Full Parliamentarisation of the EU without Changing the Treaties           Why We Should Aim for It and How Easily It Can be Achieved

The two main reasons why democracy won the contest for the leading legitimacy claim in the modern world are its capacity to generate loyalty and its self-correction potential. In order to use these virtues, the European Commission (conceptualised as the government of the EU) should be elected solely by the European Parliament. According to the general perception, a modification of the treaties would be inevitable in order to achieve such a change. The paper attempts to show that this perception is wrong: there is another (currently more viable) way to achieve this outcome, which was successfully used a long time ago to reform the British constitutional system on a step by step basis. In the U.K., there is currently (and there was) no legal rule prescribing that the monarch has to appoint as Prime Minister the person who commands the majority support of the House of Commons.

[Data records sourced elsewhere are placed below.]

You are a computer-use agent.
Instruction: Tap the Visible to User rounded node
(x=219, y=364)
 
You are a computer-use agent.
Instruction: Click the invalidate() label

It is happening though, by a (legally non-binding) constitutional convention. After analysing the concept of constitutional conventions and its applicability to the EU, the paper reaches the conclusion that we can achieve a parliamentary system under the current legal regime, if politicians in the European Parliament have the ambition to take the necessary steps. If it happened, then the EU government system would become similar to some extent to today’s German system, where a party coalition in the lower chamber supports the government, and the upper chamber takes part substantively only in the legislation but not in the formation of the government.